*** Opening of Given passage ***
= Tar (tobacco residue) =

Tobacco smoke residue

Tar is the name for the resinous, combusted particulate matter made by the burning of tobacco and other plant material in the act of smoking. Tar is toxic and damages the smoker's lungs over time through various biochemical and mechanical processes. Tar also damages the mouth by rotting and blackening teeth, damaging gums, and desensitizing taste buds. Tar includes the majority of mutagenic and carcinogenic agents in tobacco smoke. Polycyclic aromatic hydrocarbons (PAH), for example, are known carcinogens. The amount of tar in tobacco smoke is mathematically determined by subtracting the weight of the nicotine and water from the weight of the total particulate matter (TPM).

Cigarette companies in the United States, when prompted to give tar/nicotine ratings for cigarettes, usually use "tar", in sneer quotes, to distance it from the tar used to surface roads. Tar is occasionally said to stand for total aerosol residue; this is a backronym coined in the mid-1960s.
*** Close of Given passage ***
» **Exercise set**
[1] From the passage on tobacco tar, list each quantity whose weight is used to calculate the amount of tar in tobacco smoke.
[2] Extend the passage on tobacco tar beyond its final sentence.
*** Opening of Records ***
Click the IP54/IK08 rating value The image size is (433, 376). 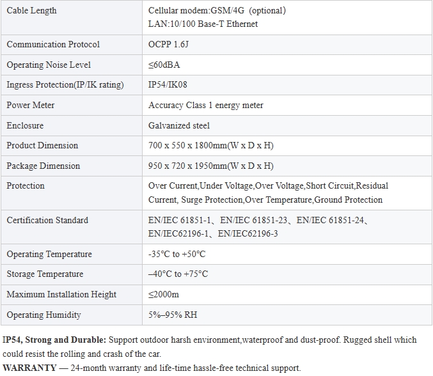[x=168, y=85]
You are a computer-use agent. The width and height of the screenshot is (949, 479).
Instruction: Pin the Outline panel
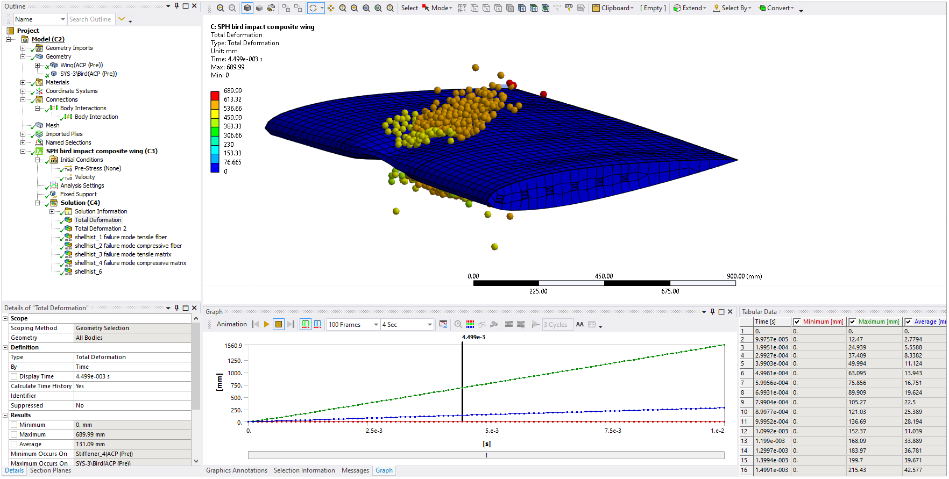176,6
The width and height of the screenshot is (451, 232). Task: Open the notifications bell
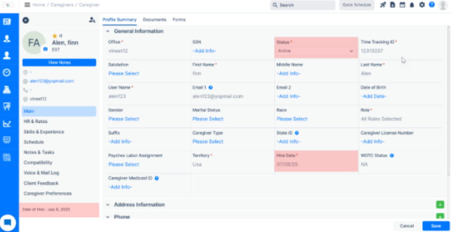[412, 5]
*** Close of Records ***
» **Answers**
[1]
- Nicotine
- Water
- Total particulate matter (TPM)

[2]
Tar, when in the lungs, coats the cilia, causing them to stop working and eventually die. This causes conditions such as lung cancer as the toxic particles in tobacco smoke are no longer trapped by the cilia but enter the alveoli directly. Thus, the alveoli cannot properly conduct gas exchange, causing symptoms including shortness of breath and low blood oxygen.

Cannabis when smoked also creates residue that is very similar to that of tobacco residue.

==Long-term effects==

===Lung cancer===

One of the most well known diseases caused by smoking is lung cancer. A few carcinogens commonly found in tar include benzene, acrylamide and acrylonitrile. Smoking exposes delicate cells inside the lungs directly to these compounds. This causes mutations in the DNA of the cells, which leads to cancer. According to the World Health Organization's report, "Tobacco Smoke and Involuntary Smoking", 80 percent of all cases of lung cancer are attributable to smoking.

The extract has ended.